Se quest’ultimo termine tradizionalmente indicava un software in grado di servire più clienti, attualmente fa riferimento ad un’accezione più estesa, che finisce per condividere l’intera infrastruttura anziché uno o più software specifici. Tale condivisione, senza scendere troppo nel dettaglio, avviene pressappoco sulla falsariga di quanto avviene per la gestione dei conti in banca: un ente bancario è in grado per definizione di gestire più conti contemporaneamente, ma riesce a farlo senza che i vari clienti siano a conoscenza del saldo o dei movimenti altrui.

Questione dei costi: quale soluzione VPC scegliere?

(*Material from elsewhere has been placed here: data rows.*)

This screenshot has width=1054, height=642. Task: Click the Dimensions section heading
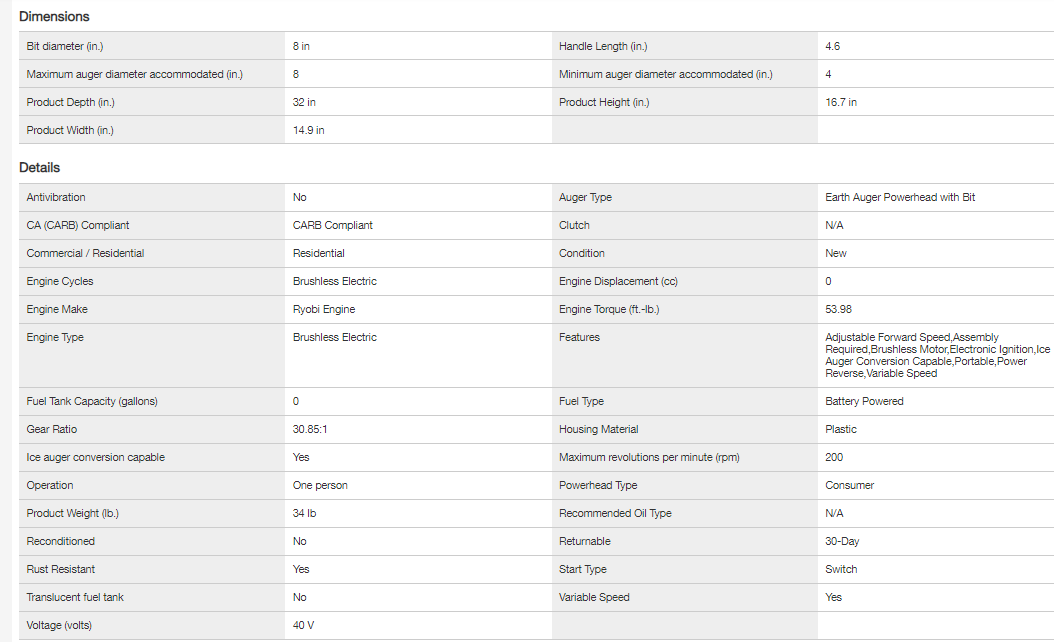point(54,17)
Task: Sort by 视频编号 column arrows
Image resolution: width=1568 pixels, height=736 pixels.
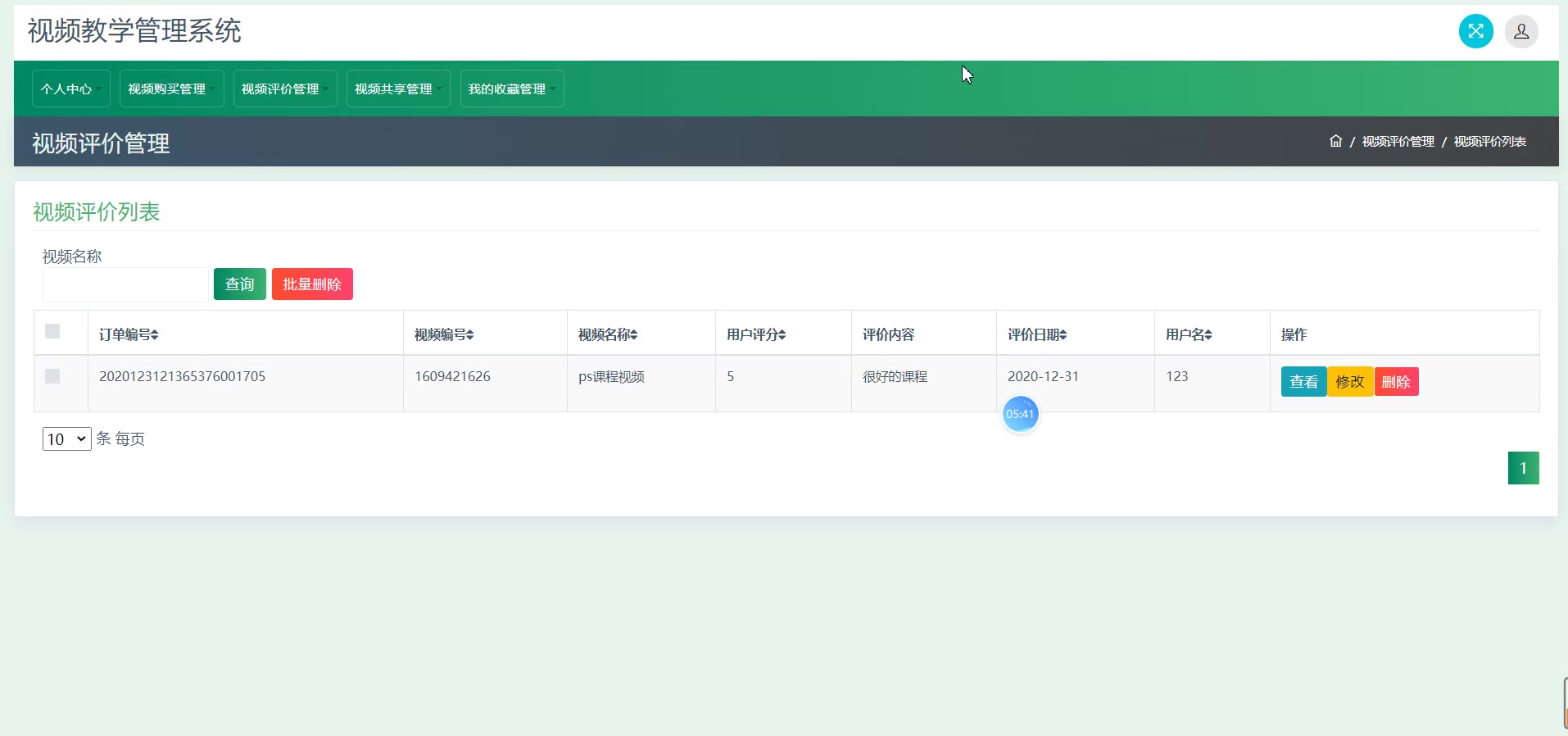Action: point(470,335)
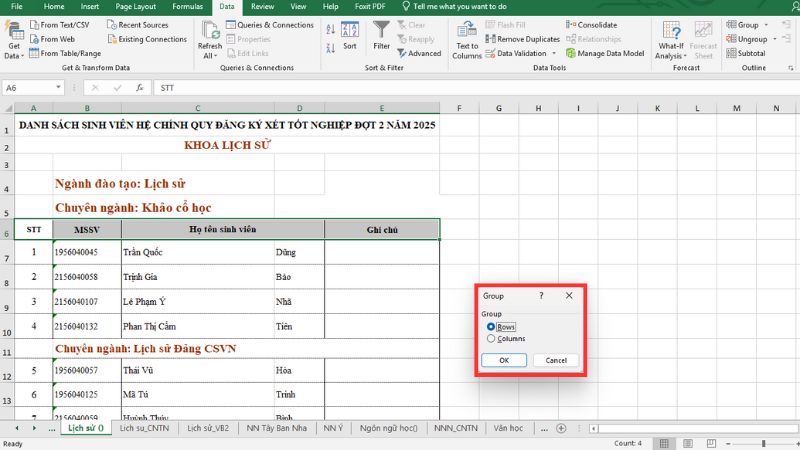Switch to the Formulas ribbon tab
Screen dimensions: 800x450
coord(187,6)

A tale uso ottimizzato delle risorse, il Virtual Private Cloud affianca costi sostenibili per le aziende, che sono sempre in proporzione all’uso che se ne fa (cosiddetto pay-per-use). La maggioranza di questi servizi a livello commerciale, peraltro, non dispongono di server in Europa, e ciò può essere considerato problematico in termini di GDPR. Le soluzioni italiane per fortuna non mancano: è il caso del Virtual Private Cloud offerta da Seeweb, che offre una soluzione di “virtual data center” che risponde a tutte le caratteristiche fondanti che abbiamo appena visto, e che diventa possibile gestire a vari livelli di management (Prestige, Global o Proactive).

Software per il supporto ai VPC

Virtual Private Cloud si basa sulle tecnologie VMware, in particolare su vSphere Hypervisor e vSphere Client. Sfruttando un’interfaccia semplice e intuitiva.

Il mondo dei VPC è in continua evoluzione, e sono sempre più numerose le aziende che decidono di farne uso: sia per i consueti motivi dovuti alla dematerializzazione delle risorse software, sia per la loro condivisione sempre più fluida sia, ancora, per una mera questione di economizzazione dei conti. E noi siamo pronti a scommettere che, nel prossimo futuro, questa soluzione diventerà sempre più all’ordine del giorno.